Anthony Weiner Attempts Damage Control

Anthony Weiner Attempts Damage Control

He was trying to do damage control over that raunchy photo that appeared on his Twitter stream, but embattled Congressman Anthony Weiner's numerous TV appearances Wednesday are backfiring.

Craig Ferguson joked on his show, "Congressman Weiner will not say that the photograph is not of him. He says though that it may have been digitally manipulated."

On The Colbert Report, Stephen Colbert said, "This does not sound like a denial to me."

On The Daily Show Jon Stewart said, "There's no way to cover the Weiner story in a non-adolescent fashion."

Weiner, a New York Democrat, is at the center of a furor over a photo of a man in his underwear, sent via his Twitter account to a young woman in Seattle.

Weiner denies sending the picture, and says his account was hacked. But his efforts to sidestep questions about whether it's him in the photo are making things worse.

Even Jon Stewart, who once shared a summer rental with Weiner is mocking him.

"I was hoping that he'd have a very clear and strong, reasonable explanation," said Stewart.

Then Stewart showed a clip of a reporter asking Weiner, "That's not a picture of you?" Weiner replied, "I can't say with certitude."

"Well I guess that clears that up," joked Stewart.

Headline writers are having a field day. Many of the double entendres are quite racy. Among the PG rated ones is from the New York Post which says, "Weiner Exposed."

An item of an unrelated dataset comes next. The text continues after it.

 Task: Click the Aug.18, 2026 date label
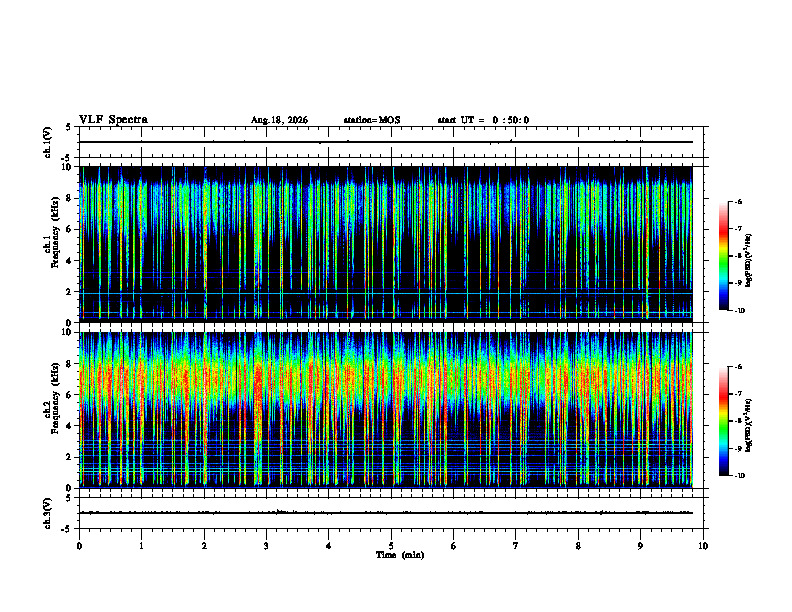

In an interview with CNN, Weiner admitted the scandal is putting a strain on his wife. He married a senior aide to Secretary of State Hillary Clinton last July.

"Hopefully my marriage survives my first anniversary," Weiner said on CNN's The Situation Room.

MSNBC's Rachel Maddow asked Weiner a pretty pointed question during a live interview.

"How do you intend to reassure your constituents and the people who have supported you politically that they shouldn't think you're a creep?" asked Maddow.

Republican House Majority Leader Eric Cantor has this reaction to what's been dubbed 'Weinergate.'

"I think the American people are sick of seeing elected officials tied up in scandals like this," said Cantor.